Courts are, and of right should be, reluctant in striking down legislation, as conflicting with the Constitution, unless the conflict appears with clearness. The Legislature, one of the co-ordinate branches of government, usually contains good lawyers, who either draft or advise regarding the legislative matters, and the members of that body, with the recently adopted constitutional provision before them, may have well thought, with Judge Dillon, that the owner of abutting lots understood, and may fairly be said to have assented to, the proposition, when the streets were dedicated to public use, that in the evolution of a city a time would come when streets would of necessity have to be brought to a grade. This would also be true of a purchaser of lots after the dedication. Bringing streets to an original grade is necessarily, and, we may say, universally, an incident in the building of a city. One cannot be built and made sanitary and comfortable for the people without some uniformity in the matter. So we think the dedicator, and those who purchase lots in a city on an undeveloped street, where no grade has been established, may be fairly said to have consented in advance, as an element of his purchase, that sooner or later an original grade would be established, with reasonable care and consideration for the rights of all, and that the consequential damages which may flow from a reasonable and careful establishment of the grade and improvements of the street have been waived or surrendered for the common good.

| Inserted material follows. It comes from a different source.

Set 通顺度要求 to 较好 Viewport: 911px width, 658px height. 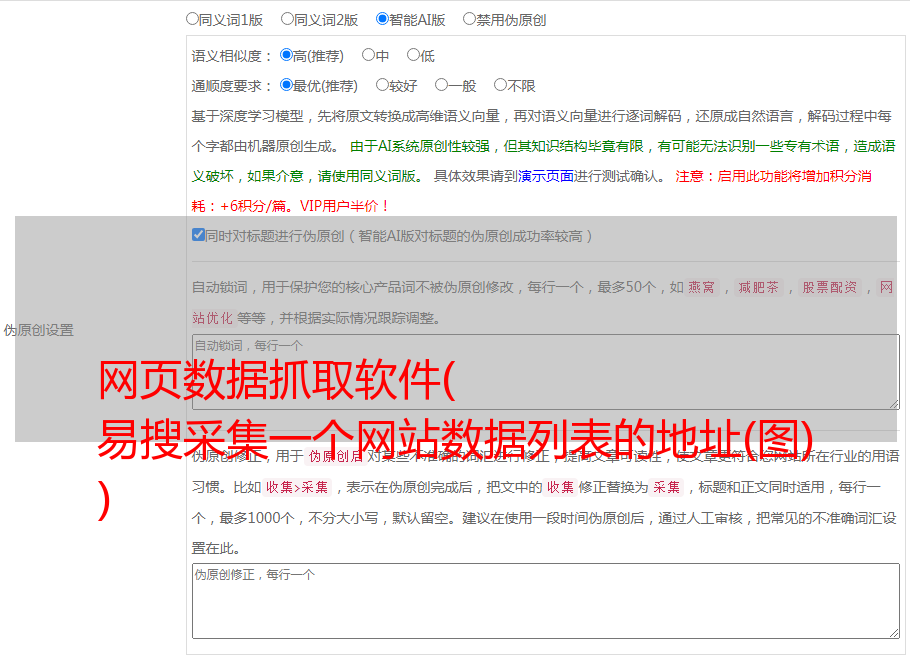[x=382, y=85]
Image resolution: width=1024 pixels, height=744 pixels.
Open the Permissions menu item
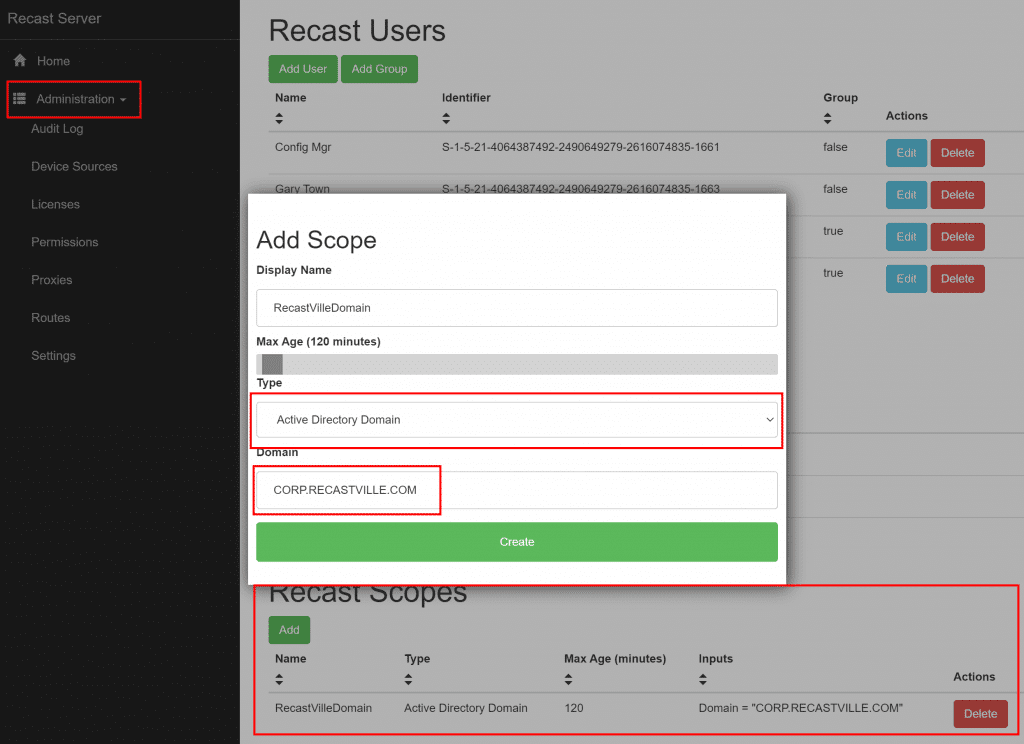64,242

This power in the municipality must necessarily be limited *352 to a reasonable and intelligent exercise thereof; where it is exercised beyond this, say, in an unusual and utterly unnecessary manner, in a way that reasonable men could not have thought, at the time of purchase, would ever be pursued, it might be that consequential damages would be allowed, on the theory that the conduct of the municipality amounted to such disregard of duty as to amount to negligence, and because it could not be said that such an exercise of the power could have been contemplated or reasonably expected, and therefore assented to by the owner at the time of purchase.
So it might be that the municipality would permit streets to be used or obstructed in such an unusual manner, as affecting the lot owner's property, such as his right of ingress and egress, as to allow the recovery of consequential damages, as was held in the Colorado case of Leiper v. City of Denver,
Of course, under the very terms of the statute, the city would be liable for such damages, if occasioned by the change of an established grade, where the lots have been improved with reference to such former grade.
In this case there is no contention that the grade was unusual or unnecessary under the situation presented, or that there was negligence involved in the matter.
The judgment should be reversed, and proceedings had in accordance with the views of the law herein expressed.